DATASET RECORDS Block Start

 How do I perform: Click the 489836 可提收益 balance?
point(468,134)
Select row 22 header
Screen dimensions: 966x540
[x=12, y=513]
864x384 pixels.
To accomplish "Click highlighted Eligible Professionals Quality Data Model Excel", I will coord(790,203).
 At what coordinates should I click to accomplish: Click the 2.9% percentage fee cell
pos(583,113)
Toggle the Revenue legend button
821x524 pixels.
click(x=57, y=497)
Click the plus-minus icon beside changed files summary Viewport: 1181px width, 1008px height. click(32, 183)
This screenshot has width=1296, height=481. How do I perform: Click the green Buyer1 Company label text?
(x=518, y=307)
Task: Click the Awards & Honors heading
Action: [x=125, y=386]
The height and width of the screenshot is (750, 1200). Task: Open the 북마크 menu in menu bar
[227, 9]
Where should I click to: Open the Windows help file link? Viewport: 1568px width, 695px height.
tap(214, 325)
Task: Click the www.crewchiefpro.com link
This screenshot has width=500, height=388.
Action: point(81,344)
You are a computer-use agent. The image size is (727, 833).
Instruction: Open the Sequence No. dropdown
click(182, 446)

DATASET RECORDS Block End

> [THE TASK]
Set the lines down exactly as they stand, beginning at the one that contains "Screen dimensions: 966x540" and stopping after the last line of the entries above.

> [SOLUTION FOR THIS EXERCISE]
Screen dimensions: 966x540
[x=12, y=513]
864x384 pixels.
To accomplish "Click highlighted Eligible Professionals Quality Data Model Excel", I will coord(790,203).
 At what coordinates should I click to accomplish: Click the 2.9% percentage fee cell
pos(583,113)
Toggle the Revenue legend button
821x524 pixels.
click(x=57, y=497)
Click the plus-minus icon beside changed files summary Viewport: 1181px width, 1008px height. click(32, 183)
This screenshot has width=1296, height=481. How do I perform: Click the green Buyer1 Company label text?
(x=518, y=307)
Task: Click the Awards & Honors heading
Action: [x=125, y=386]
The height and width of the screenshot is (750, 1200). Task: Open the 북마크 menu in menu bar
[227, 9]
Where should I click to: Open the Windows help file link? Viewport: 1568px width, 695px height.
tap(214, 325)
Task: Click the www.crewchiefpro.com link
This screenshot has width=500, height=388.
Action: point(81,344)
You are a computer-use agent. The image size is (727, 833).
Instruction: Open the Sequence No. dropdown
click(182, 446)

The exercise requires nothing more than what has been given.